**WORK REQUIRED**
Answer these questions from the passage about BigLaw:
(a) What hourly rate does the passage suggest a large-firm lawyer could charge clients for the same work instead of $625/hr?
(b) According to the message to lawyers building The Ecosystem, what does being solo have?
(c) Which two things does the final bulleted item say never to underestimate?

**PASSAGE SHOWN**
++++++++
While management and top rain-makers will work to protect The Beast, the rest of the BigLaw pyramid will, over time, come to realize that The Ecosystem is more of a liberator than a competitive threat.  Finally, a way to practice your specialty much more effectively, do interesting work, get paid well for your talent, and not have the significant majority sucked up to pay for “stuff” that doesn’t enhance your work.  Much like how technology has created an explosion of interesting, well-paying work outside of large organizations in many “knowledge worker” industries, The Ecosystem is simply an extension of that process to law.

A Message to BigLawyers

Ask yourself: if you’re billing $625/hr at a large firm and have developed strong relationships with clients, what will those clients say if you tell them you can do the exact same work for them, but charge $400/hr instead – the only real change being the signature block on your e-mails? Certainly The Beast, including the deal lawyer who ‘controls’ the relationship, will do everything it can to push the work to another $625/hr attorney in the firm. But what will the Client say?

Viewed this way, BigLaw today can be accurately described as a mechanism by which rain-makers who (lower-case c) “control” client relationships force the “labor” lawyers to stay in one large firm, accepting only a small percentage of the value they produce in exchange for “deal flow.” And by having the talent pool controlled in this way, clients who need top lawyers have to pay the higher rates to feed The Beast and the rainmakers.  The Ecosystem, and the fact that no one really controls clients (who won’t be forced to pay $625/hr when they can find the same lawyer for $400), throws a wrench in this structure.

A Message to Lawyers Building The Ecosystem

  • Collaborate;
  • Optimize;
  • Don’t fall back on generalism, but resist artisanal lawyering;
  • And absolutely do not underestimate ever the importance of branding and marketing.

Start talking to each other and sharing work.  Being solo has many inefficiencies, and for many specialties the “optimal” structure will likely be more focused firms that effectively leverage their institutional knowledge with targeted, efficient tools and processes.
++++++++
[Stored data entries]
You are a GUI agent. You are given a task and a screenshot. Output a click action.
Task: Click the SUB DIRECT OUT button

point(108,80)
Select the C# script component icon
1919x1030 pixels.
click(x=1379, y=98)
++++++++
**SOLUTION BELOW**
(a) $400/hr
(b) Many inefficiencies
(c) Branding and marketing